Flexible infrastructure for next generation of statisticians
Abstract
All over the world, there is a continuous need for a flexible environment where statisticians and data scientist can use the latest technologies to create new innovative products. To fulfil these requests several initiatives were launched around the globe, just to name a few:
- Data science campus, ONS (https://datasciencecampus.ons.gov.uk)
- Advance Analytics Workspace, StatCan (https://statcan.github.io/daaas/en/)
- Onyxia, INSEE (https://github.com/inseefrlab/onyxia)
- EC Data Platform (https://ec-europa.github.io/digit-dataplatform/)
- Cloudlab, Eurostat (https://github.com/eurostat/datalab)
Many of these projects are using cloud based technologies and built on open source solutions for possible reuse by the statistical community. The session would review some of these initiatives providing the guiding principles of technological choices and the limitations of the different solutions. The session would provide a chance to discuss best practices, new trends and possible opportunities for National Statistical Institutes and international scientific community to collaborate in order to realise economies of scale.

**WORK TO DO:**
- 1) According to the abstract on flexible infrastructure for statisticians, why are many of the listed projects built on open source solutions? Answer in one to three sentences.
- 2) Write a continuation of the abstract on flexible infrastructure for statisticians, starting right after its last sentence.

**DATA PROVIDED:**

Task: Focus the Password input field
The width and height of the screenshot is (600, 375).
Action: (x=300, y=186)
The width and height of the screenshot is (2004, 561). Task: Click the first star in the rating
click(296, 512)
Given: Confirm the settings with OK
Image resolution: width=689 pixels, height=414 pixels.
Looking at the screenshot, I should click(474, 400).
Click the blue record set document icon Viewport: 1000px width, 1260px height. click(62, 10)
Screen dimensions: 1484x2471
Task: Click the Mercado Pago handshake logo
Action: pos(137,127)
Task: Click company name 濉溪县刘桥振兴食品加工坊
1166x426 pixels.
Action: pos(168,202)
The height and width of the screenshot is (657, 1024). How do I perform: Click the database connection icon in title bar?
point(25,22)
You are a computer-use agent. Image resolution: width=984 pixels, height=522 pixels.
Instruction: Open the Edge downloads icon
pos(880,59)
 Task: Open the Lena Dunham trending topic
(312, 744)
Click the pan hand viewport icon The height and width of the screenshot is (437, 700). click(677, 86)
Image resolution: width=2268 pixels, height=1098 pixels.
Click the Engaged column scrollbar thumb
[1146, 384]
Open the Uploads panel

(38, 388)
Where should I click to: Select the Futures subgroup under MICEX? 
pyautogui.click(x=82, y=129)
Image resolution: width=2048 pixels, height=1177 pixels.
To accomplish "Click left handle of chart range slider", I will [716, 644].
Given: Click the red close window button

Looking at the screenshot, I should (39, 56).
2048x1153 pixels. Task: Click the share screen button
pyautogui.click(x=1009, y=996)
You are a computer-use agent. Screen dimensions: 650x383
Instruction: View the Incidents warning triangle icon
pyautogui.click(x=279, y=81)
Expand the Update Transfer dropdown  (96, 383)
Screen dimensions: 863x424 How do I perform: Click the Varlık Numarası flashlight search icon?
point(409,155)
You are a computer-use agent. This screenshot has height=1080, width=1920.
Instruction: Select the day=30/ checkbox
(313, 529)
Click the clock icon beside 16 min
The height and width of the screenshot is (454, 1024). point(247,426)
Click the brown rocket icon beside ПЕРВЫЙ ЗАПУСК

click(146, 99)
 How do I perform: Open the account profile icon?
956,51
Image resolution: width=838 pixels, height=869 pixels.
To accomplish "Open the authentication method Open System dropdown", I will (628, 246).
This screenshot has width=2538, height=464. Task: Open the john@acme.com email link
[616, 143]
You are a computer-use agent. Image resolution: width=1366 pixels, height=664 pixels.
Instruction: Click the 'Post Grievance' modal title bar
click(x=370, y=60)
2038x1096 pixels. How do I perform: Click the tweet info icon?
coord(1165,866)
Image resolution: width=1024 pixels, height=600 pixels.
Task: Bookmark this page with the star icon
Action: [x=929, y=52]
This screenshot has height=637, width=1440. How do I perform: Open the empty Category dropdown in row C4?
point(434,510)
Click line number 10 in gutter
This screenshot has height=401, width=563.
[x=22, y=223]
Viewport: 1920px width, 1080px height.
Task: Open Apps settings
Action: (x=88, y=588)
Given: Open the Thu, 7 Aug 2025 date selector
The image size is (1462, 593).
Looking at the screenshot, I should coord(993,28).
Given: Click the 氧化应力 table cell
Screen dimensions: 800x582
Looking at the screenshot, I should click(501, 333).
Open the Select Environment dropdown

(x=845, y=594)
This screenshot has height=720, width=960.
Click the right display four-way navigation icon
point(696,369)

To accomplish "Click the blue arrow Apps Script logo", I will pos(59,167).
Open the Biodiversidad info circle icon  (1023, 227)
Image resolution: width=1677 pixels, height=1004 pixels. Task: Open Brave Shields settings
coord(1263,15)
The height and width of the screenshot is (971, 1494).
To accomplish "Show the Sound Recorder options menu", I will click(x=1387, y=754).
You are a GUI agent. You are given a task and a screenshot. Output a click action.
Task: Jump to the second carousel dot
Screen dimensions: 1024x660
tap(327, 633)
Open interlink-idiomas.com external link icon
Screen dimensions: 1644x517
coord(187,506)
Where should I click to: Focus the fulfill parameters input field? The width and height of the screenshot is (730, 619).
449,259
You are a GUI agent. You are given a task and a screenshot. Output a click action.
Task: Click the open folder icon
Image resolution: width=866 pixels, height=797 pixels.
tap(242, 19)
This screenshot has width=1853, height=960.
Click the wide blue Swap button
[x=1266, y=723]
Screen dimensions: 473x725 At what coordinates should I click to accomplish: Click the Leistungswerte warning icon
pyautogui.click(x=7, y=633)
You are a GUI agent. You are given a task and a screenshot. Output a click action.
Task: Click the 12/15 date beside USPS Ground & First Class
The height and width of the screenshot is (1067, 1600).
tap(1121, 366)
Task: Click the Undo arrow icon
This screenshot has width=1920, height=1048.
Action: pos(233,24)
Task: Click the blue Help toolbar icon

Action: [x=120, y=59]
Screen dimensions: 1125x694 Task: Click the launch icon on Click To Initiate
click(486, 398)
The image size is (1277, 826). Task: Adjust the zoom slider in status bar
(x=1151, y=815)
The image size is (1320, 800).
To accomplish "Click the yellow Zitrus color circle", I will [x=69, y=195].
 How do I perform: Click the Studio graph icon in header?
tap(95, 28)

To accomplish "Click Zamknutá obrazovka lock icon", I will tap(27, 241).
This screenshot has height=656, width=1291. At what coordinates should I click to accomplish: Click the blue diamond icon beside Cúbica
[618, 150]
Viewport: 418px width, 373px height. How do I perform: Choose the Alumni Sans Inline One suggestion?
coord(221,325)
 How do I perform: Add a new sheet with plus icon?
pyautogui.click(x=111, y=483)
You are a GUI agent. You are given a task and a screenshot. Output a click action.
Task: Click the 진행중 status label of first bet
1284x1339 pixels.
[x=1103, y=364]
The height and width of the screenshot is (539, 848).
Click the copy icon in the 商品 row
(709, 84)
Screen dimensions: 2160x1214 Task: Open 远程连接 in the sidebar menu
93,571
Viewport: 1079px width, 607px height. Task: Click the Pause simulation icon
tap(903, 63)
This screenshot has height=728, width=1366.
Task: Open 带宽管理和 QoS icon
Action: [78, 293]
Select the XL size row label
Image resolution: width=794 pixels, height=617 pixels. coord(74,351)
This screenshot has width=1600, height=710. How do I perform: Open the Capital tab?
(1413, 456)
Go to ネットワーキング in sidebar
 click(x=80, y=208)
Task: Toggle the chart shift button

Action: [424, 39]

**OUTPUTS FOR THE TASKS:**
- 1) They are built on open source solutions so that the statistical community can possibly reuse them.

- 2)
The session can be divided in two parts, with a series of brief presentations by the speakers followed by a panel discussion between the speakers moderated by a discussant or the chair. Alternatively, depending on the number of speakers, the session could comprise only the presentation of ongoing projects with no panel discussion.
Potential speakers are the developers or project managers of the above listed solutions and the discussant can be one of the member of the UNECE 2022 Machine Learning group working on IT infrastructure (https://statswiki.unece.org/display/ML/Machine+Learning+Group+2022).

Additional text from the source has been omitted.